* Exercise 1 *
Copy the part of the text on family discipline from "This mutual respect" to "to mean punishment?".
* Exercise 2 *
Answer these questions from the text on family discipline:
(a) What does the text give as the root word for discipline, and what does that word mean?
(b) Whom does the text say the Lord held responsible for the sins of children?
(c) With what two things does the text say the idea of children born with evil intentions came?

* Text to read *
··········

Because of this promise, when they were faithful to Him there was health, prosperity, and peace. Peace in their nation, peace in their communities, and peace in their families. Families functioned because they prayed together and worked together. Everyone had a job to do and everyone did it. Children honored their parents, not because it was commanded, but because parents deserved it. Fathers provided for their families and instructed their sons. Mothers kept their home and instructed their daughters. Both parents held the Lord in high esteem and taught their children His way. They all worked together as a team and the Lord blessed their work. There was a mutual respect between parents and children that made the parents want to instruct and the children obey. Even as grown men sons did not lightly ignore their fathers’ counsel, nor grown daughters their mothers’.
This mutual respect didn’t require the artificial application of contrived punishment, or even the threat of such. That’s why the Hebrew word for discipline is translated instruction or correction but never punishment. After all, the root word for discipline is disciple, which means student. A course of study is often called a discipline. When did it begin to mean punishment?
Because they knew that life came from the Lord, there was no thought that children were born with intentions of evil and had to have it beaten out of them. That came with the Catholic Church and the Victorian Era. Through example and instruction Hebrew men “tamed” their boy children and turned them into men who could also set an example. Since the Lord held the father responsible for the sins of his children there was ample motivation on their parts to do this. (I’m told that in the Bar Mitzvah ceremony where a boy becomes a man, the father’s prayer is, “Lord thank you for giving me this son, and thank you for relieving me of any further responsibility for him.”)
In his two direct comments about a father’s role in his children’s lives Paul was no doubt drawing from his own Jewish upbringing when he wrote, “Fathers, do not exasperate your children; instead, bring them up in the training and instruction of the Lord.” (Ephes 6:4) and “Fathers, do not embitter your children, or they will become discouraged.” (Colossians 3:21)
In summary then, the notion of inflicting physical punishment on children can’t be supported Biblically. Spanking began as a pagan activity steeped in eroticism, and was brought into the church as a punishment for sin during a time when the Church had forgotten that Jesus was punished for our sins. But even then it was related to sin, not behavior that’s arbitrarily labeled by parents as bad, when it’s often only a reflection of their incompetence as teachers. It has done untold emotional and psychological damage and is in direct conflict both Old and New testament doctrine. Selah.

··········

* Given material *
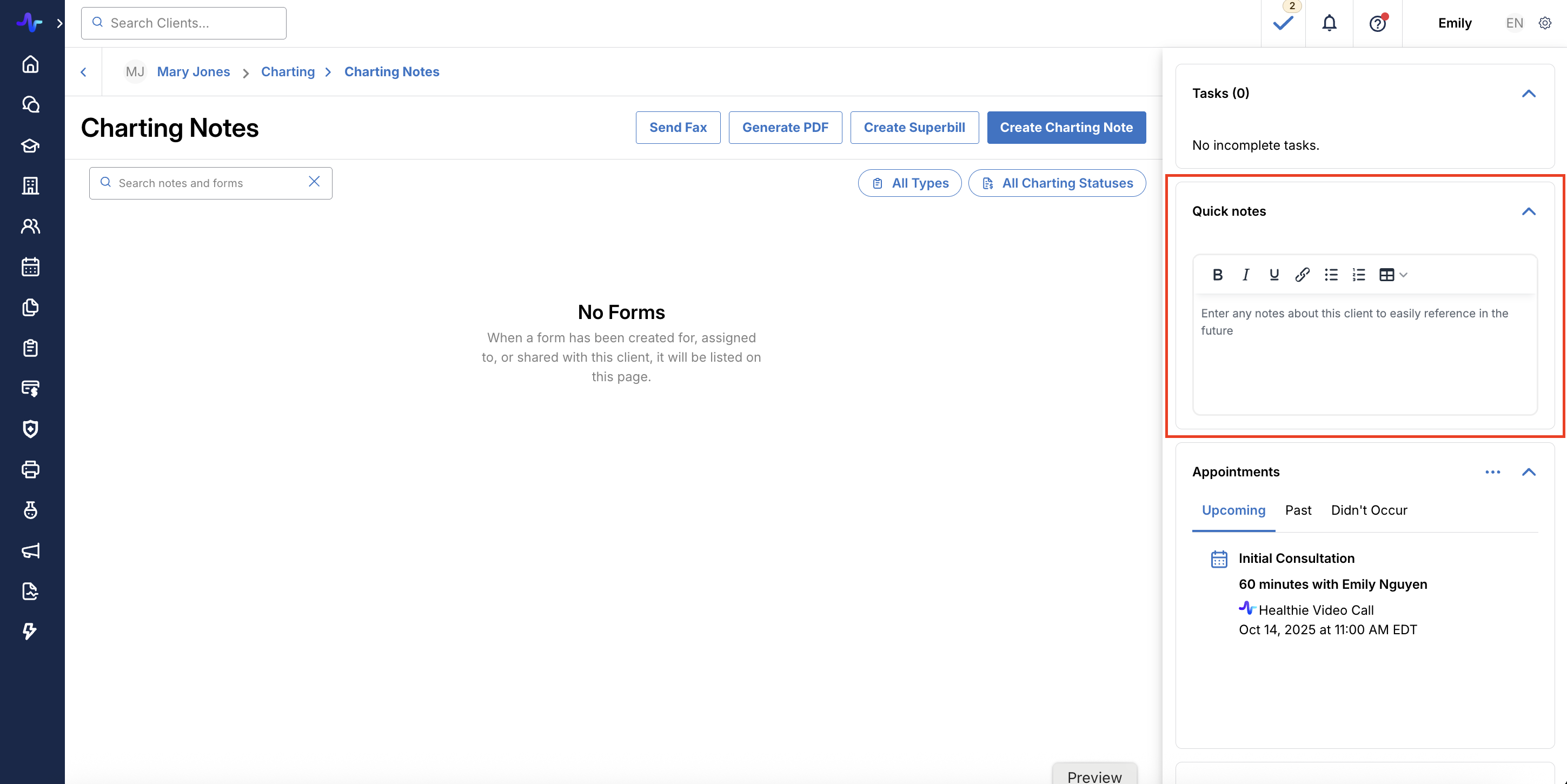This screenshot has width=1567, height=784.
Task: Toggle Italic formatting in Quick notes
Action: [1245, 275]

··········

* Exercise solution 1 *
This mutual respect didn’t require the artificial application of contrived punishment, or even the threat of such. That’s why the Hebrew word for discipline is translated instruction or correction but never punishment. After all, the root word for discipline is disciple, which means student. A course of study is often called a discipline. When did it begin to mean punishment?

* Exercise solution 2 *
(a) Disciple, which means student.
(b) The father.
(c) The Catholic Church and the Victorian Era.